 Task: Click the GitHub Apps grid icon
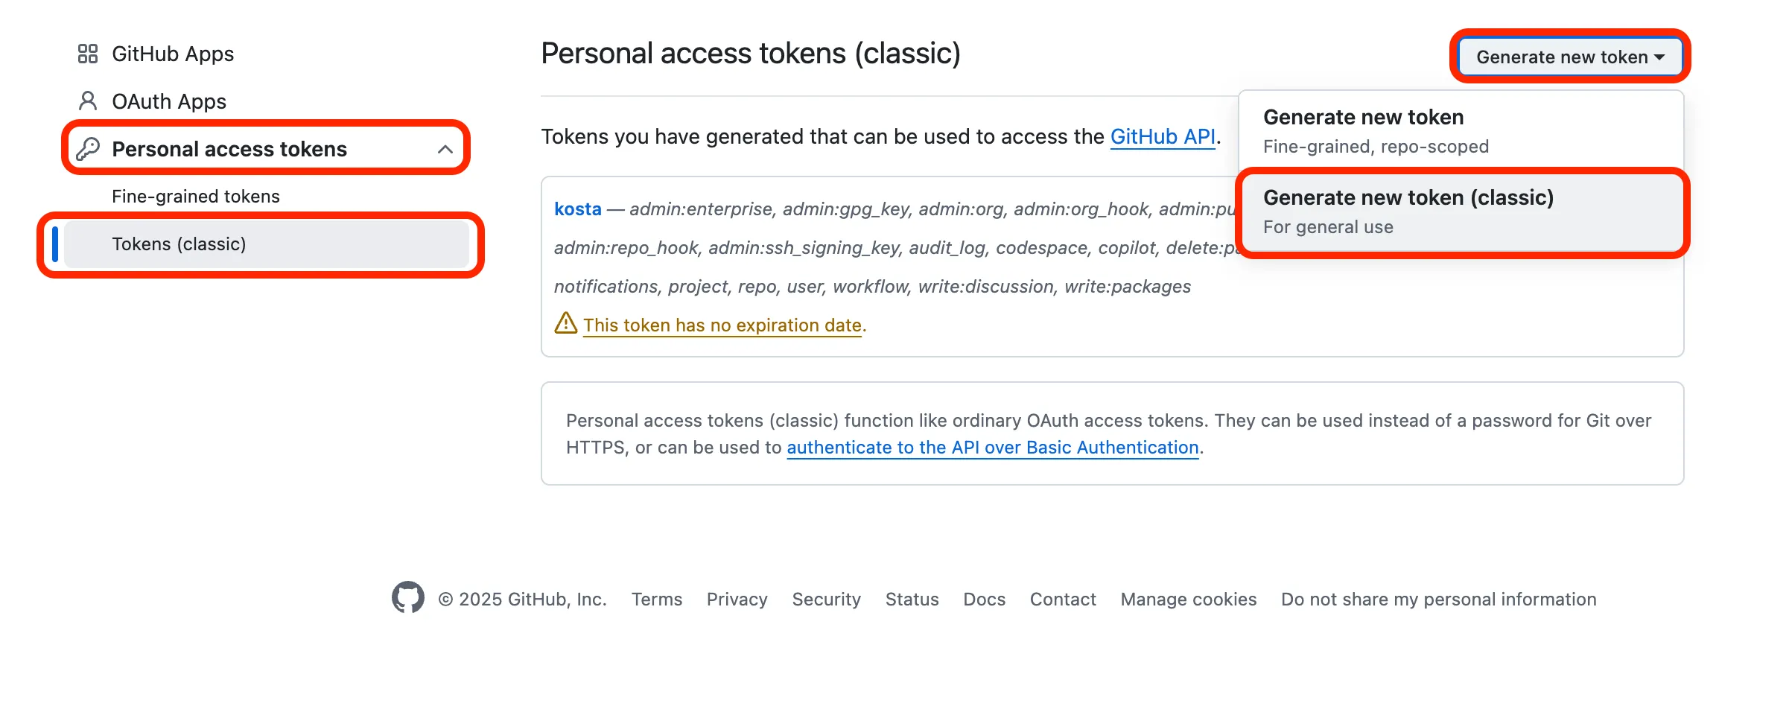tap(88, 54)
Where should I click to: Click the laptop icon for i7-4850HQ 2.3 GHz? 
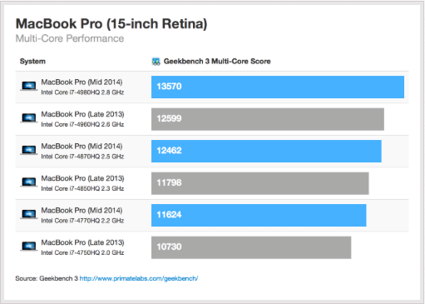[x=29, y=182]
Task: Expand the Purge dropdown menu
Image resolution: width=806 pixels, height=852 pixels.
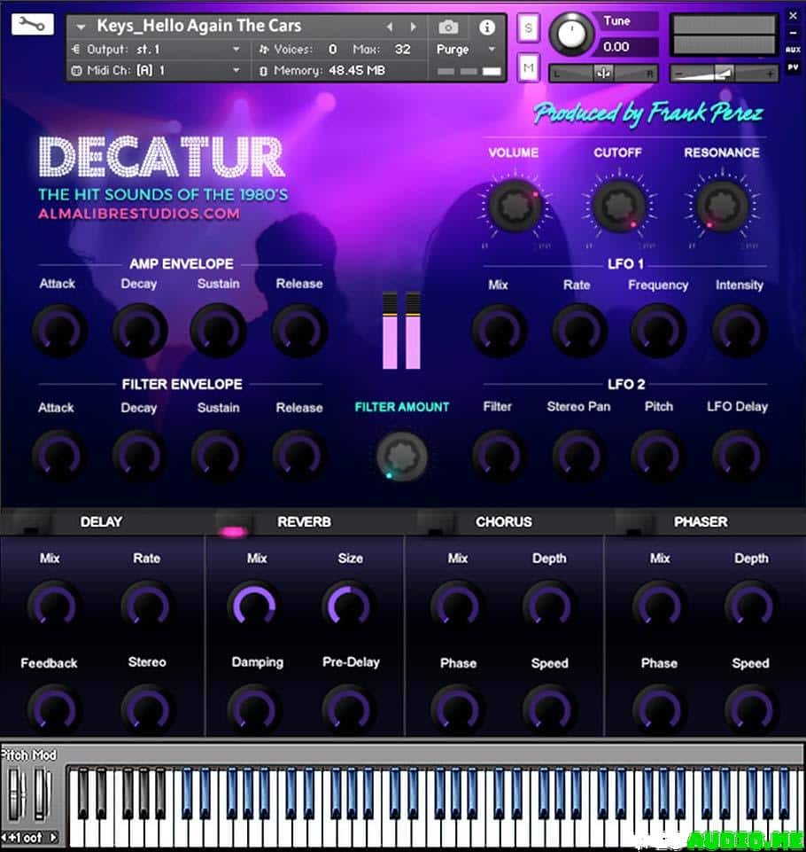Action: coord(492,50)
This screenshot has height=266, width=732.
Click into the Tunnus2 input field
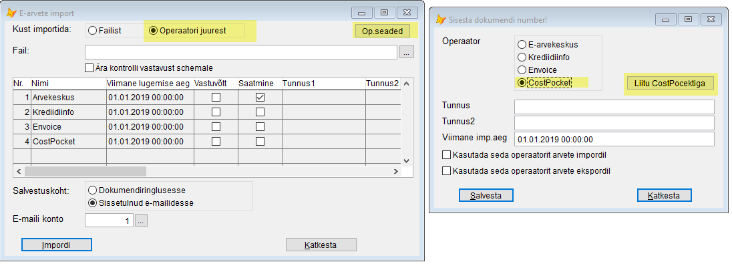coord(614,123)
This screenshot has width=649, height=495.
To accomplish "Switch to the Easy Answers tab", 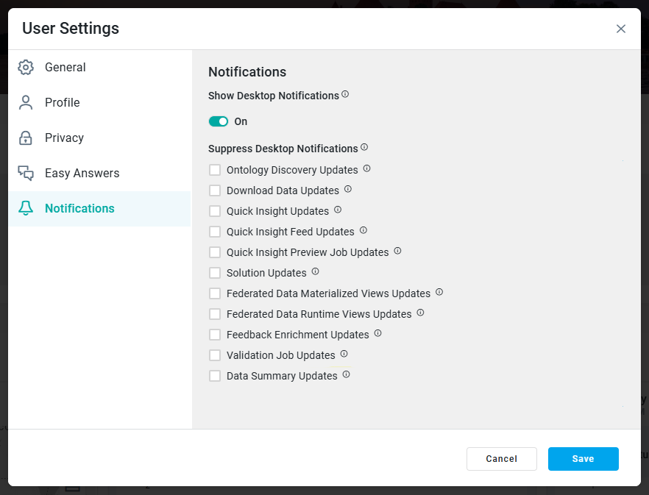I will 82,174.
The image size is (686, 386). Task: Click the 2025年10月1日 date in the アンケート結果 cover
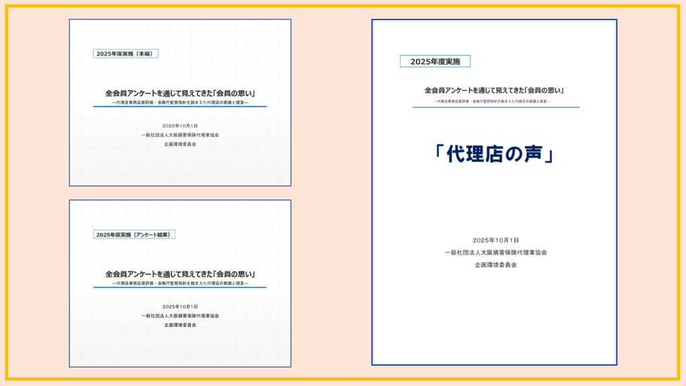180,306
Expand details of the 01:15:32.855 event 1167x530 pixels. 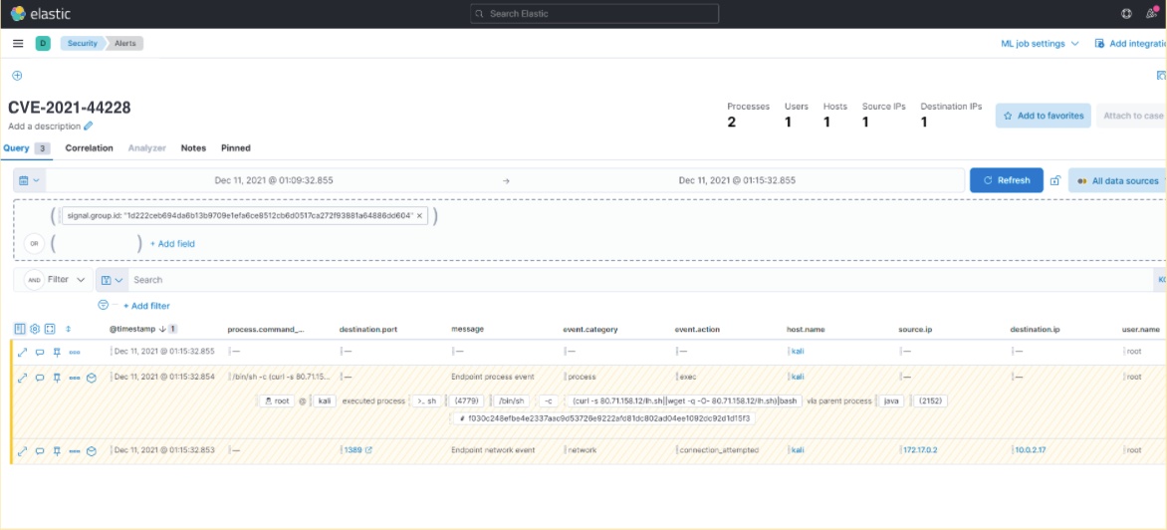coord(22,352)
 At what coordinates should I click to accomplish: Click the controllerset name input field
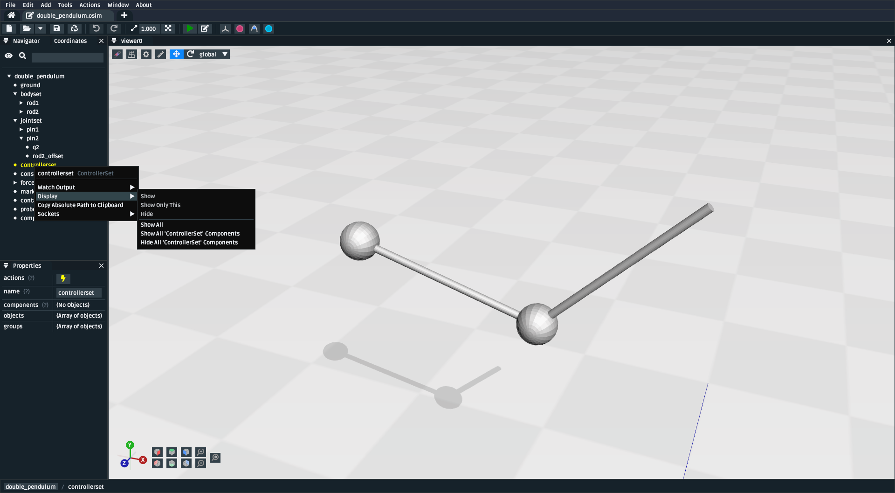tap(78, 293)
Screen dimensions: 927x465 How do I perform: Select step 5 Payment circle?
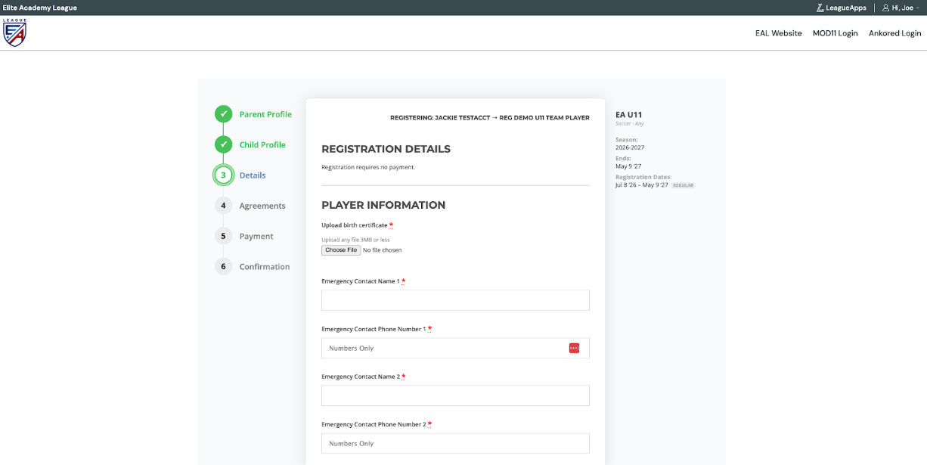(x=223, y=236)
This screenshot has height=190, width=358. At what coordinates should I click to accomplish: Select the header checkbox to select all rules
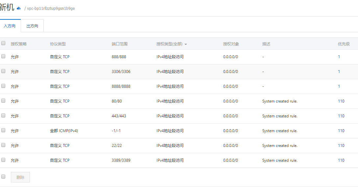(x=3, y=43)
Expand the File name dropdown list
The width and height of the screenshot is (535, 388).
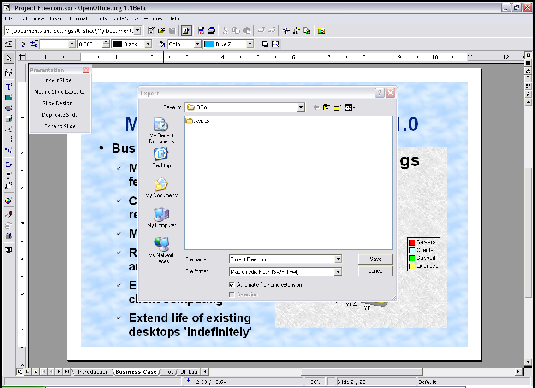(338, 259)
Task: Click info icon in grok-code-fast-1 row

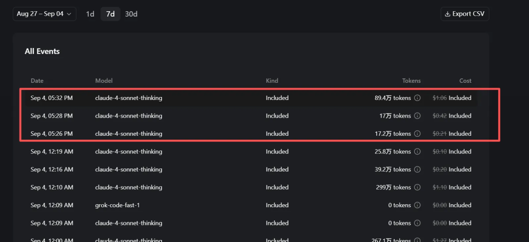Action: (417, 205)
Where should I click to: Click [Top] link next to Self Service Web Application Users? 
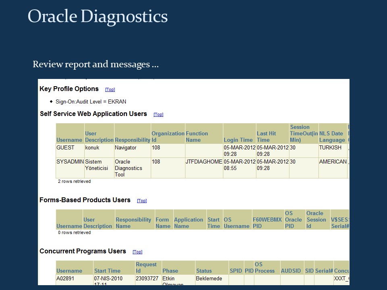pyautogui.click(x=158, y=114)

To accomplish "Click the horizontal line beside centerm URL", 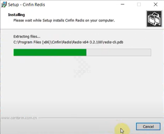I will 101,118.
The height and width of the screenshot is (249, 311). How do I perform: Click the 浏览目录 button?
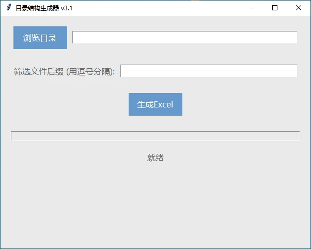(x=40, y=38)
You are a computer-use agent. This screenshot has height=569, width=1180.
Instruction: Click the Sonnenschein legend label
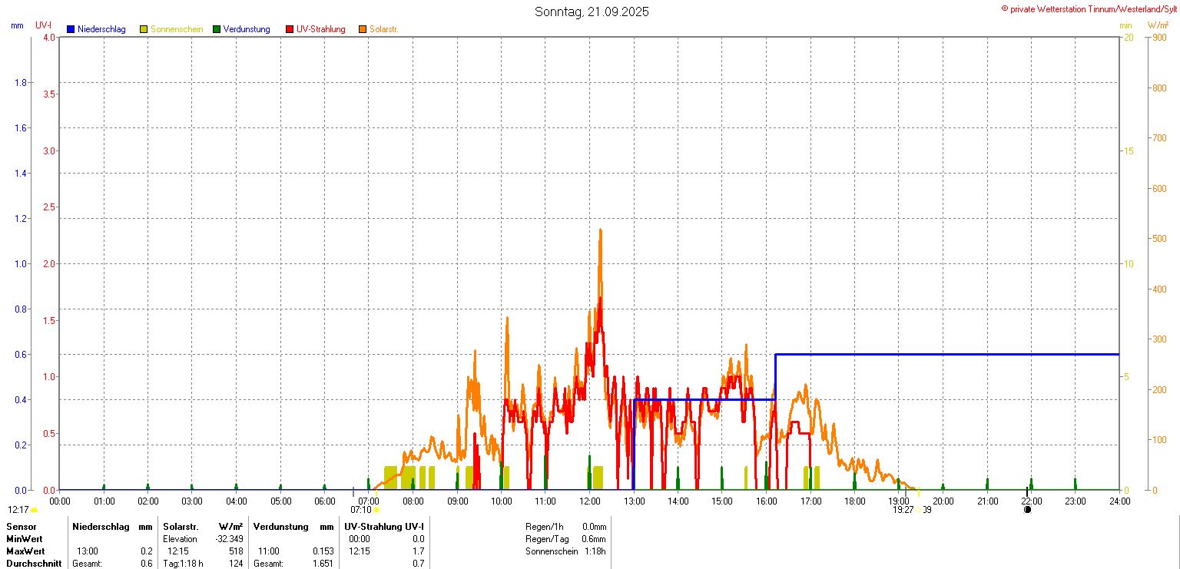coord(177,29)
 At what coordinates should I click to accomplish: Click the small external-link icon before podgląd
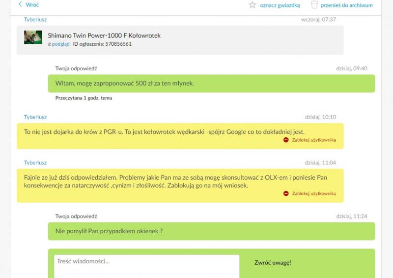pyautogui.click(x=49, y=44)
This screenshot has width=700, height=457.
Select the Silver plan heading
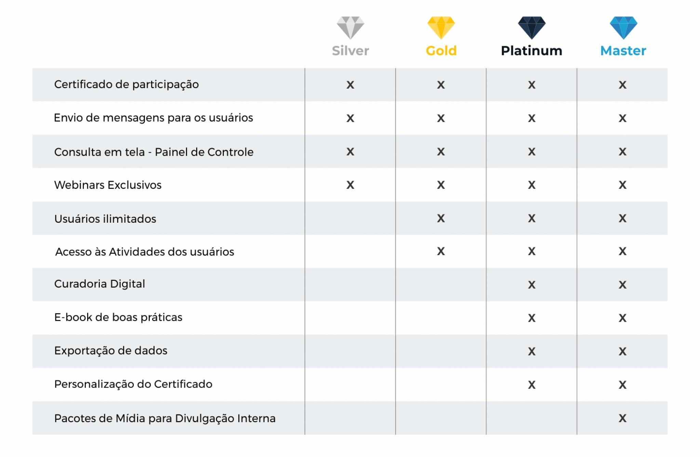pos(350,51)
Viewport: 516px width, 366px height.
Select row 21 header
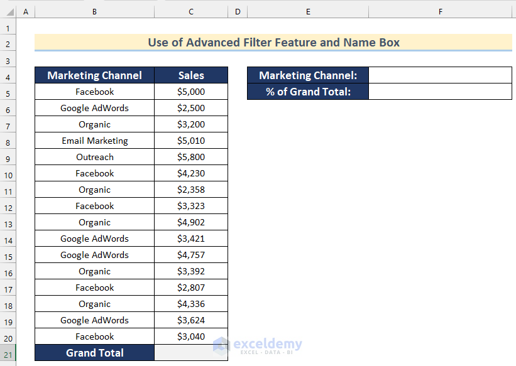pos(8,353)
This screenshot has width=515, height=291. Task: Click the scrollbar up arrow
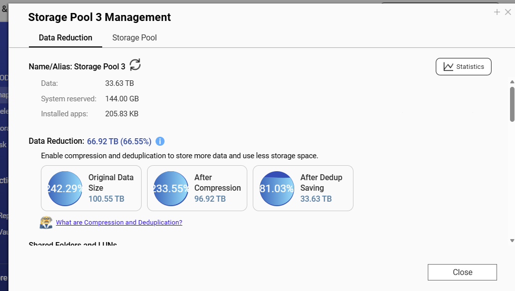coord(512,82)
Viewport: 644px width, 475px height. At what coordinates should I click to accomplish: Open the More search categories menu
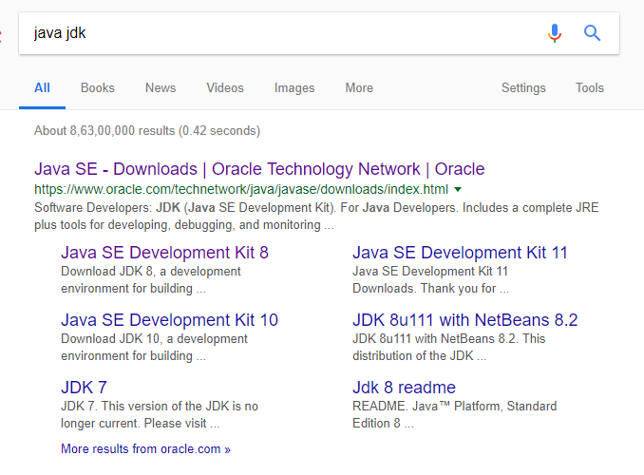[359, 88]
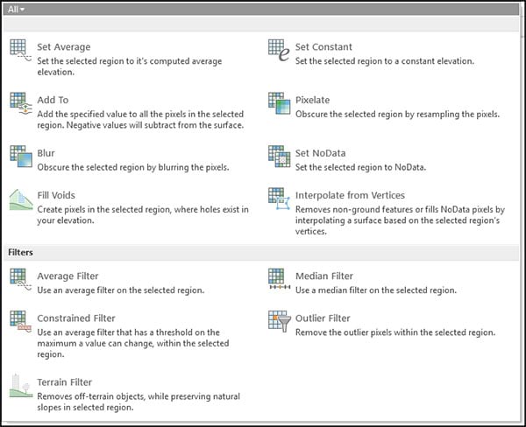Click the Set Average tool icon
The image size is (526, 427).
pos(20,52)
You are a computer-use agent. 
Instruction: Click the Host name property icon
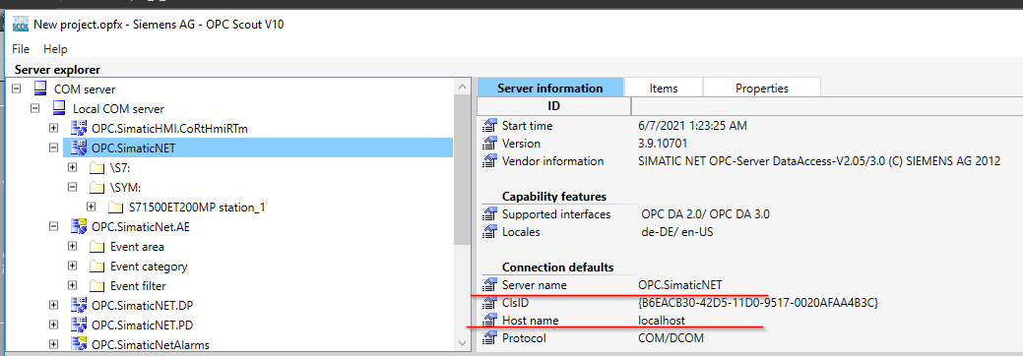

- **Directions**
Looking at the records above, extract only the lines from the one with "This screenshot has width=515, height=291." through the last line, exactly, with the pictures left out.

- **Written solution**
This screenshot has width=515, height=291. Task: Click the scrollbar up arrow
coord(512,82)
Viewport: 644px width, 475px height. At what coordinates should I click to accomplish: Open the More search categories menu
[359, 88]
Click the Set Average tool icon
The image size is (526, 427).
pos(20,52)
You are a computer-use agent. 
Instruction: Click the Host name property icon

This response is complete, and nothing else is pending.